Promotion abgeschlossen: Dissertation zu schulischer Bildung in Südafrika von Dr. des. Henning Hues
Unter dem Titel „Kluft am Kap. Südafrikanischer Geschichtsunterricht zwischen curricularem Anspruch und schulischer Praxis“ hat Henning Hues seine Dissertation vorgelegt und am Montag, den 28. Mai erfolgreich verteidigt.Von 2009 bis 2012 erforschte Henning Hues in seinem Dissertationsprojekt den schulischen Umgang mit der wichtigsten jüngeren Epoche Südafrikas, der „Apartheid“. Ziel war es, die Diskrepanz zu beschreiben zwischen den amibitionierten Lehrplänen und der schulischen Praxis im südafrikanischen Geschichtsunterricht.
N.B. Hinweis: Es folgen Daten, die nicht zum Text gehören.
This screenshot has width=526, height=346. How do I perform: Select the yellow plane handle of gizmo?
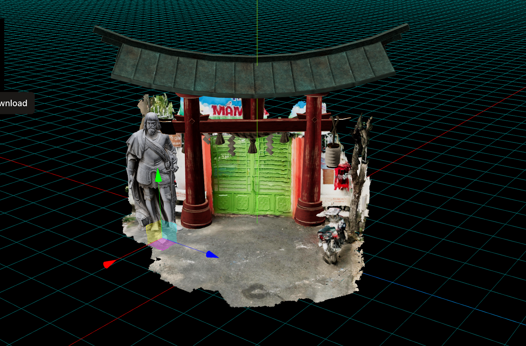click(154, 232)
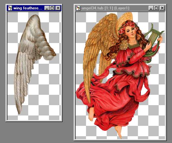Close the angel34.tub window

[162, 8]
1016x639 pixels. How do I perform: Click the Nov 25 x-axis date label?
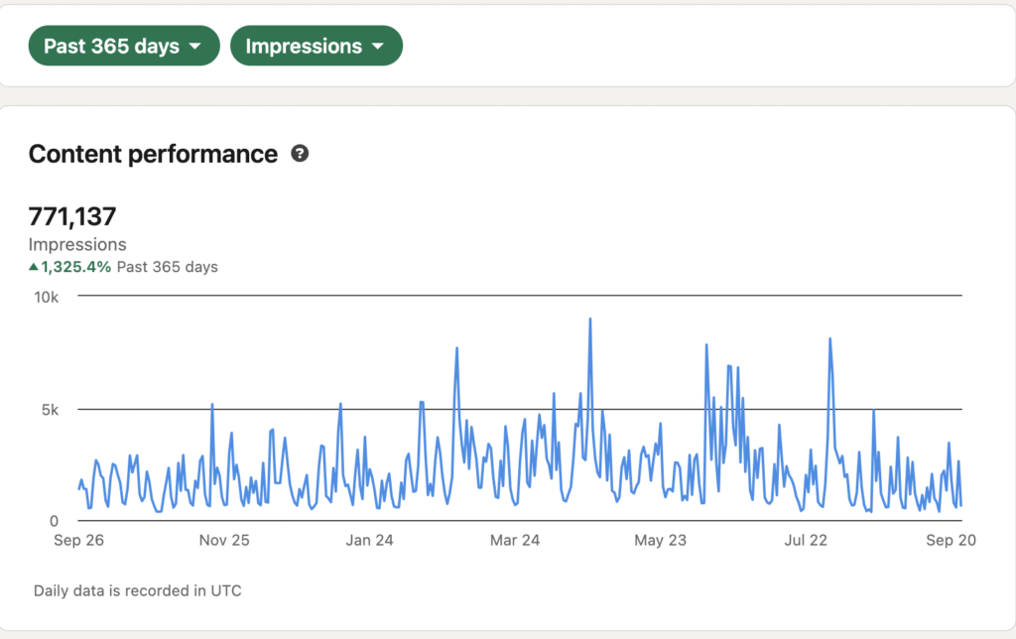coord(224,541)
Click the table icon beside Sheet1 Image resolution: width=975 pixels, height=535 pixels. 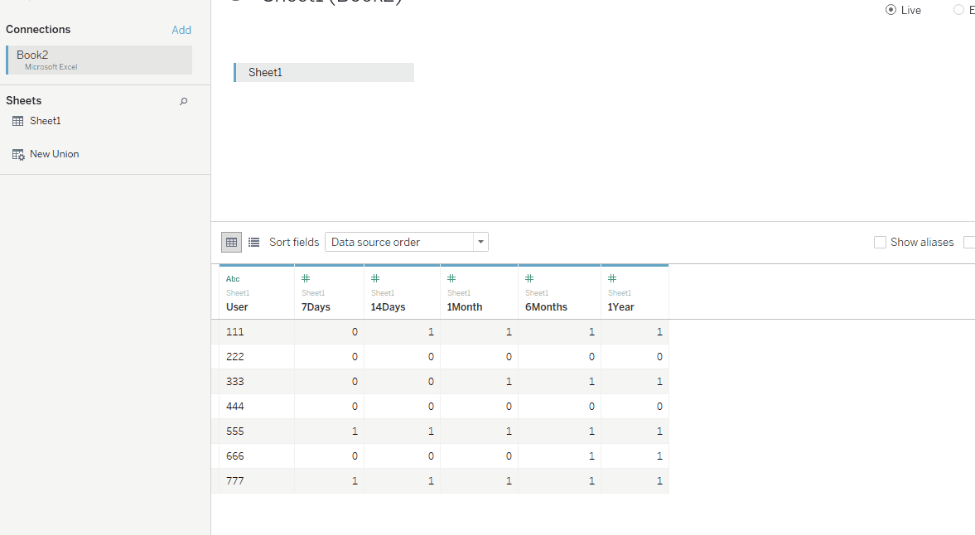point(18,121)
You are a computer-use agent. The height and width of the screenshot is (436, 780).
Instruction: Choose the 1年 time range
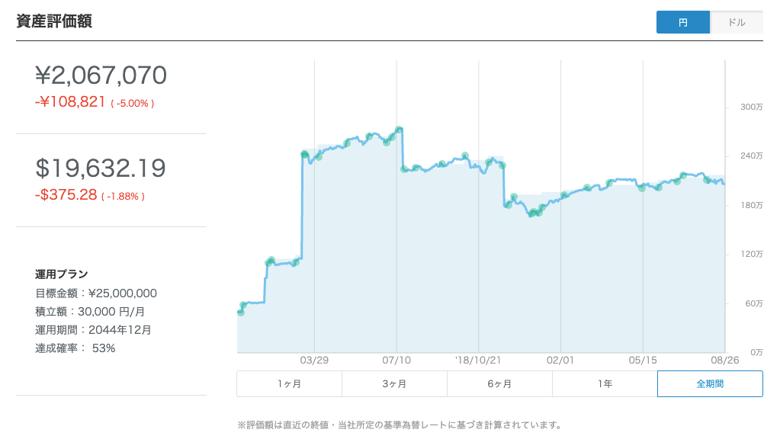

Die Unterschiede könnten größer nicht sein.
Im Zuge der südafrikanischen Lehrplanreform in den 1990er Jahren waren hohe Ziele formuliert worden. Die Ungerechtigkeiten der Apartheid sollten ausgeglichen und einer möglichst breiten Bevölkerungsschicht der Zugang zu Bildung ermöglicht werden. Allerdings: Die verschiedenen Lehrplanversionen erschienen mit ihren Ansprüchen an Versöhnung und Neuanfang optimistisch bis utopisch vor dem Hintergrund einer Gesellschaft, deren Bildungssystem immer noch stark segregiert ist. Entsprechend stellte sich die Frage, wo die Aufarbeitung der jüngsten Vergangenheit in der schulischen Praxis gelungen ist und wo es Nachholbedarf gibt.
Die Erhebung fand über vier Monate im Jahr 2010 statt. Mit einem ethnographischen Zugang untersuchte Hues, wie die Apartheid kommuniziert und unterrichtet wurde. Unterrichtsabläufe an sechs unterschiedlichen Schulen konnten detailliert dokumentiert werden. Hinzu kamen Interviews mit Schülern, Lehrern, Bildungsplanern und akademischen Beobachtern. Dies war nicht immer leicht: die wenigsten Lehrer wollten sich in den „metaphorischen Unterrichtstopf“ gucken lassen – zudem sind viele Geschichtslehrer durch eine Vielzahl von Reformen stark verunsichert. Die Ausbildung vieler Lehrer scheint vor den genannten hohen Zielen des Lehrplanes außerdem nicht adäquat, viele sind mit der Umsetzung der Reformen schlichtweg überfordert.
Die Ergebnisse der Forschung weisen auf vielschichtige Probleme in Südafrikas Lehrplanwesen hin: Die formulierten Ziele von ethnisch-sozial integrierten Schulen, Toleranz und gegenseitiger Wertschätzung finden im Schulalltag kaum Entsprechung. Im Gegenteil: in Interviews offenbaren Schüler – von den Eltern übernommene - hoch problematische Konzeptionen von Ethnizität, die sich alter Rhetoriken und Stereotypen bedienen. Von gegenseitiger Anerkennung und Respekt ist nur wenig zu spüren. Auch Lehrer argumentieren in Interviews oft in erschreckenden Schwarz-Weiß-Schemata. Gerade die mangelnde Beachtung der Lehrplanziele verdeutlicht, wie fern der Realität die curricularen Ziele sind.
Henning Hues war als Stipendiat der Studienstiftung des Deutschen Volkes in einem Projekt am GEI aktiv. Seine Dissertation wurde betreut von Prof. Dr. Eckhardt Fuchs, stellvertretendem Direktor am GEI.